Collected data:
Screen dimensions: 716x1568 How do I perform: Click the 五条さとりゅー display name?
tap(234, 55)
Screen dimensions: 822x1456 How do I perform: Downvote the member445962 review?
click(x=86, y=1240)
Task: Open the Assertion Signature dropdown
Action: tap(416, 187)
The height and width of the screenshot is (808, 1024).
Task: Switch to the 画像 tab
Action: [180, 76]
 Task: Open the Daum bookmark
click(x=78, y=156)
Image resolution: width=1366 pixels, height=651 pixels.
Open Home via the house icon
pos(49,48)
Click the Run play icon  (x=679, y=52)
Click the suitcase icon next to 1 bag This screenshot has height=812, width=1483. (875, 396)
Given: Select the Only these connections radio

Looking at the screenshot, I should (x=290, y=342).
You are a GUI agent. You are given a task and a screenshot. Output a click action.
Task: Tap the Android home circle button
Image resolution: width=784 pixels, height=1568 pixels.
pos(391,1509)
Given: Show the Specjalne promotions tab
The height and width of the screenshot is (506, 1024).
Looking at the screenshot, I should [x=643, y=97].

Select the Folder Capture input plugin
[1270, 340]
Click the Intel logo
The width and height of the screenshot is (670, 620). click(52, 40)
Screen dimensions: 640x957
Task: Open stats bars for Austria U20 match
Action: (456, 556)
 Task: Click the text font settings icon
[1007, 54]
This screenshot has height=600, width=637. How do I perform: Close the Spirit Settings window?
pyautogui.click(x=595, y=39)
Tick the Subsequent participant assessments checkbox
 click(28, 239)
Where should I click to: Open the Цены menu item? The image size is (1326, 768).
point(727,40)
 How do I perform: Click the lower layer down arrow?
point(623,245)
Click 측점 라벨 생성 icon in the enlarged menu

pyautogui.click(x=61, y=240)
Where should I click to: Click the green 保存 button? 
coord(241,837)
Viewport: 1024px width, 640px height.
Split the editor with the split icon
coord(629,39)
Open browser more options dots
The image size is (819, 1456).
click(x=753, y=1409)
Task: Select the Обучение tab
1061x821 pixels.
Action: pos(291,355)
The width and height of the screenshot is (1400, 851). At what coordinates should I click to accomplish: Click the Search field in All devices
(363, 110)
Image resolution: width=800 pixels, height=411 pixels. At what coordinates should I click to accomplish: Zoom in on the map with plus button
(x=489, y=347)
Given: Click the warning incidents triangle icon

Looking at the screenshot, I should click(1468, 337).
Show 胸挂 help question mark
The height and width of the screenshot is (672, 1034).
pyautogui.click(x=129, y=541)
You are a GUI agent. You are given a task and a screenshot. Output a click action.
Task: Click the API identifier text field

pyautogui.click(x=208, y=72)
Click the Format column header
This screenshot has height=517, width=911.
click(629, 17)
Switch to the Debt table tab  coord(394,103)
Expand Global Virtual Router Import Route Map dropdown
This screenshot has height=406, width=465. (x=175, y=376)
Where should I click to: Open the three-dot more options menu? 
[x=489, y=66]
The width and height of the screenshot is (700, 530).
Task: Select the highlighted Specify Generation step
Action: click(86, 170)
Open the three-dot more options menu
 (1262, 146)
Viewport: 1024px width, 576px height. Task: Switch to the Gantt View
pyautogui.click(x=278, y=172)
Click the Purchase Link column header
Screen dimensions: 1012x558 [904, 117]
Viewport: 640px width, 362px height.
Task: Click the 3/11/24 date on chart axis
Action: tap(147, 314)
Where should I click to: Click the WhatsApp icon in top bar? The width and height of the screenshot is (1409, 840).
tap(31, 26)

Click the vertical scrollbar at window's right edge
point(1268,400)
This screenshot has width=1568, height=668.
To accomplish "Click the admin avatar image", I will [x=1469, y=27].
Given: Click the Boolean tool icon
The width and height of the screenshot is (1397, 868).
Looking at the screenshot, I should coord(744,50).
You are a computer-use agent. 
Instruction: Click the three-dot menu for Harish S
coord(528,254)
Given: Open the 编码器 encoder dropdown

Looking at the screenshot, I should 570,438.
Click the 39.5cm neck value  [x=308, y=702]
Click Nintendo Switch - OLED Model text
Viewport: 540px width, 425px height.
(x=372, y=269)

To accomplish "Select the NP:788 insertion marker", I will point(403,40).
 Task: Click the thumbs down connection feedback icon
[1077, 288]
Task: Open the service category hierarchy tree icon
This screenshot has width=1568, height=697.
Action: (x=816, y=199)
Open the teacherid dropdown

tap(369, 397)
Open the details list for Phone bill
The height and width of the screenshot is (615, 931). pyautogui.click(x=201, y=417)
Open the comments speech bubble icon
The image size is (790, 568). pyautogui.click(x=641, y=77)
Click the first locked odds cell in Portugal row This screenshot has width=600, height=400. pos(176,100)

What you have to do:
Restating every entry above word for word is the whole task.

Written response:
Screen dimensions: 716x1568 How do I perform: Click the 五条さとりゅー display name?
tap(234, 55)
Screen dimensions: 822x1456 How do I perform: Downvote the member445962 review?
click(x=86, y=1240)
Task: Open the Assertion Signature dropdown
Action: tap(416, 187)
The height and width of the screenshot is (808, 1024).
Task: Switch to the 画像 tab
Action: [180, 76]
 Task: Open the Daum bookmark
click(x=78, y=156)
Image resolution: width=1366 pixels, height=651 pixels.
Open Home via the house icon
pos(49,48)
Click the Run play icon  (x=679, y=52)
Click the suitcase icon next to 1 bag This screenshot has height=812, width=1483. (875, 396)
Given: Select the Only these connections radio

Looking at the screenshot, I should (x=290, y=342).
You are a GUI agent. You are given a task and a screenshot. Output a click action.
Task: Tap the Android home circle button
Image resolution: width=784 pixels, height=1568 pixels.
pos(391,1509)
Given: Show the Specjalne promotions tab
The height and width of the screenshot is (506, 1024).
Looking at the screenshot, I should [x=643, y=97].

Select the Folder Capture input plugin
[1270, 340]
Click the Intel logo
The width and height of the screenshot is (670, 620). click(52, 40)
Screen dimensions: 640x957
Task: Open stats bars for Austria U20 match
Action: (456, 556)
 Task: Click the text font settings icon
[1007, 54]
This screenshot has height=600, width=637. How do I perform: Close the Spirit Settings window?
pyautogui.click(x=595, y=39)
Tick the Subsequent participant assessments checkbox
 click(28, 239)
Where should I click to: Open the Цены menu item? The image size is (1326, 768).
point(727,40)
 How do I perform: Click the lower layer down arrow?
point(623,245)
Click 측점 라벨 생성 icon in the enlarged menu

pyautogui.click(x=61, y=240)
Where should I click to: Click the green 保存 button? 
coord(241,837)
Viewport: 1024px width, 640px height.
Split the editor with the split icon
coord(629,39)
Open browser more options dots
The image size is (819, 1456).
click(x=753, y=1409)
Task: Select the Обучение tab
1061x821 pixels.
Action: pos(291,355)
The width and height of the screenshot is (1400, 851). At what coordinates should I click to accomplish: Click the Search field in All devices
(363, 110)
Image resolution: width=800 pixels, height=411 pixels. At what coordinates should I click to accomplish: Zoom in on the map with plus button
(x=489, y=347)
Given: Click the warning incidents triangle icon

Looking at the screenshot, I should click(1468, 337).
Show 胸挂 help question mark
The height and width of the screenshot is (672, 1034).
pyautogui.click(x=129, y=541)
You are a GUI agent. You are given a task and a screenshot. Output a click action.
Task: Click the API identifier text field

pyautogui.click(x=208, y=72)
Click the Format column header
This screenshot has height=517, width=911.
click(629, 17)
Switch to the Debt table tab  coord(394,103)
Expand Global Virtual Router Import Route Map dropdown
This screenshot has height=406, width=465. (x=175, y=376)
Where should I click to: Open the three-dot more options menu? 
[x=489, y=66]
The width and height of the screenshot is (700, 530).
Task: Select the highlighted Specify Generation step
Action: click(86, 170)
Open the three-dot more options menu
 (1262, 146)
Viewport: 1024px width, 576px height. Task: Switch to the Gantt View
pyautogui.click(x=278, y=172)
Click the Purchase Link column header
Screen dimensions: 1012x558 [904, 117]
Viewport: 640px width, 362px height.
Task: Click the 3/11/24 date on chart axis
Action: tap(147, 314)
Where should I click to: Click the WhatsApp icon in top bar? The width and height of the screenshot is (1409, 840).
tap(31, 26)

Click the vertical scrollbar at window's right edge
point(1268,400)
This screenshot has width=1568, height=668.
To accomplish "Click the admin avatar image", I will [x=1469, y=27].
Given: Click the Boolean tool icon
The width and height of the screenshot is (1397, 868).
Looking at the screenshot, I should coord(744,50).
You are a computer-use agent. 
Instruction: Click the three-dot menu for Harish S
coord(528,254)
Given: Open the 编码器 encoder dropdown

Looking at the screenshot, I should 570,438.
Click the 39.5cm neck value  [x=308, y=702]
Click Nintendo Switch - OLED Model text
Viewport: 540px width, 425px height.
(x=372, y=269)

To accomplish "Select the NP:788 insertion marker", I will point(403,40).
 Task: Click the thumbs down connection feedback icon
[1077, 288]
Task: Open the service category hierarchy tree icon
This screenshot has width=1568, height=697.
Action: (x=816, y=199)
Open the teacherid dropdown

tap(369, 397)
Open the details list for Phone bill
The height and width of the screenshot is (615, 931). pyautogui.click(x=201, y=417)
Open the comments speech bubble icon
The image size is (790, 568). pyautogui.click(x=641, y=77)
Click the first locked odds cell in Portugal row This screenshot has width=600, height=400. pos(176,100)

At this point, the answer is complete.